> EXTRACTED TEXT:
*-*-*
What no one at the hospital told Bowser was that her newborn was the fourth baby in the neonatal unit to catch the same infection, methicillin-resistant Staphylococcus aureus, better-known as MRSA. It would sicken eight more, records show—nearly every baby in the unit—before the outbreak had run its course.
The shock of her son's death came back to her when, after being contacted by Reuters earlier this year about the outbreak, Bowser went to Virginia's Division of Vital Records to get a copy of Josiah's death certificate. The cause of death: "Sepsis due to (or as a consequence of): Prematurity." Sepsis is a complication of infection, but there was no mention of MRSA.
"My heart hurts," Bowser said, sobbing. "I saw what this did to him. And then they just threw a bunch of words on the death certificate."
According to their death certificates, Emma Grace Breaux died at age 3 from complications of the flu; Joshua Nahum died at age 27 from complications related to a skydiving accident; and Dan Greulich succumbed to cardiac arrhythmia at age 64 after a combined kidney and liver transplant.
In each case—and in others Reuters found—death resulted from a drug-resistant bacterial infection contracted while the patients were receiving hospital care, medical records show. Their death certificates omit any mention of the infections.
Fifteen years after the U.S. government declared antibiotic-resistant infections to be a grave threat to public health, a Reuters investigation has found that infection-related deaths are going uncounted, hindering the nation's ability to fight a scourge that exacts a significant human and financial toll.
'You Need to Know'
Even when recorded, tens of thousands of deaths from drug-resistant infections—as well as many more infections that sicken but don't kill people—go uncounted because federal and state agencies are doing a poor job of tracking them. The Centers for Disease Control and Prevention (CDC), the go-to national public health monitor, and state health departments lack the political, legal and financial wherewithal to impose rigorous surveillance.
As a result, they miss people like Natalie Silva of El Paso, Texas, who contracted a MRSA (pronounced MER-suh) infection after giving birth. She died from infection-related complications nearly a year later, at age 23.
*-*-*
> APPLY WHAT YOU READ:
A - In the article on uncounted infection deaths, at what age did Natalie Silva die?
B - Write out the passage of the article on uncounted infection deaths that opens with the words containing "Fifteen years after" and closes with "and financial toll.".
The stored data entries are not needed for anything here.

Stored data entries:
*-*-*
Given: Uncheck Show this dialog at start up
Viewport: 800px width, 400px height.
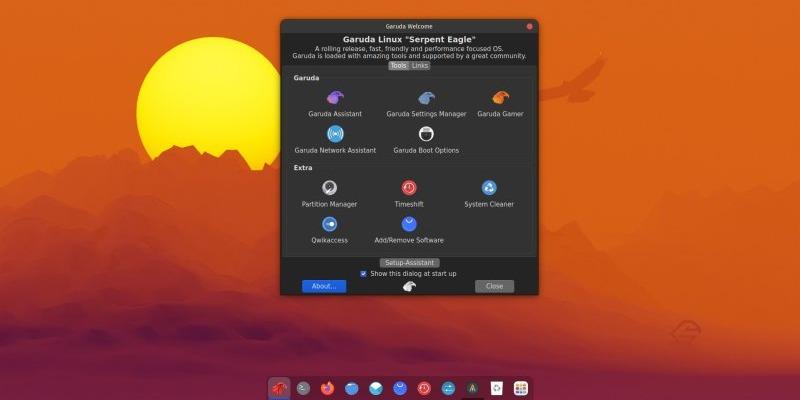Looking at the screenshot, I should coord(363,274).
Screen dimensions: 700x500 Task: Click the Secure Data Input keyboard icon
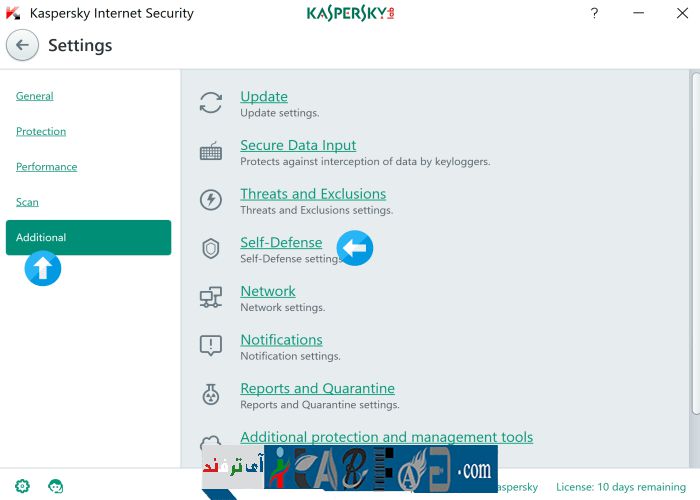tap(211, 152)
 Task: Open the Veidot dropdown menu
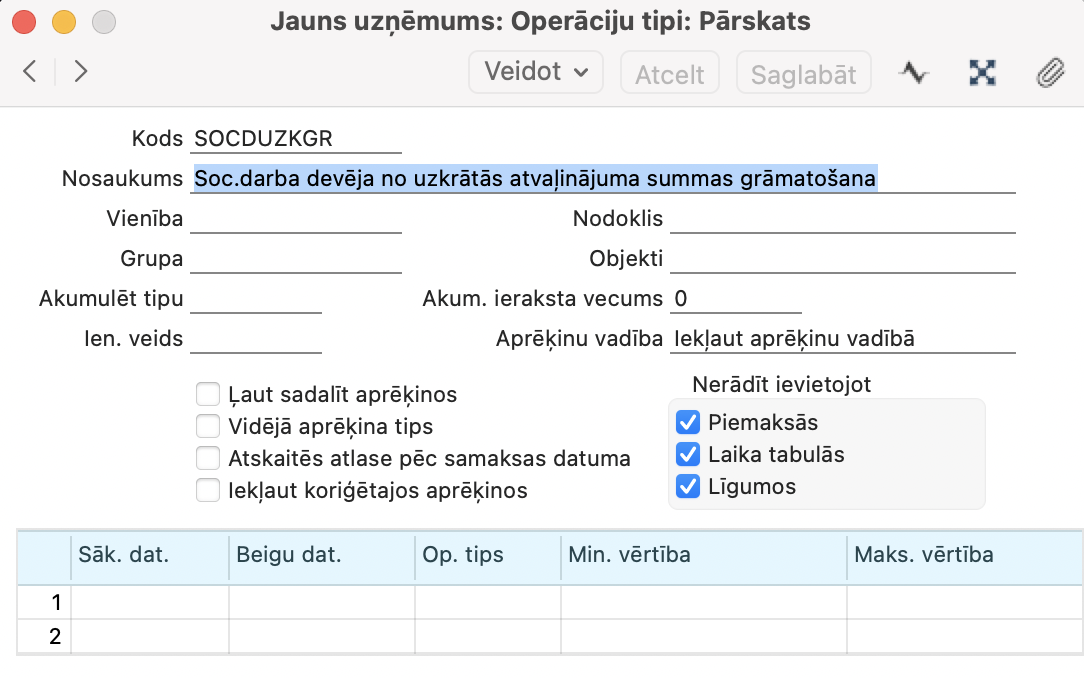point(536,72)
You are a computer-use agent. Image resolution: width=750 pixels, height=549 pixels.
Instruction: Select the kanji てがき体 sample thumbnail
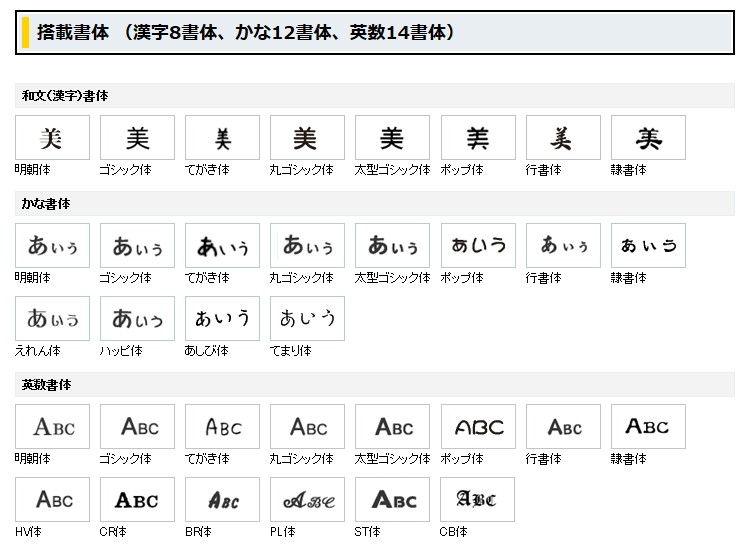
*-*-*
> SET OF ANSWERS:
A - She died at age 23.

B -
Fifteen years after the U.S. government declared antibiotic-resistant infections to be a grave threat to public health, a Reuters investigation has found that infection-related deaths are going uncounted, hindering the nation's ability to fight a scourge that exacts a significant human and financial toll.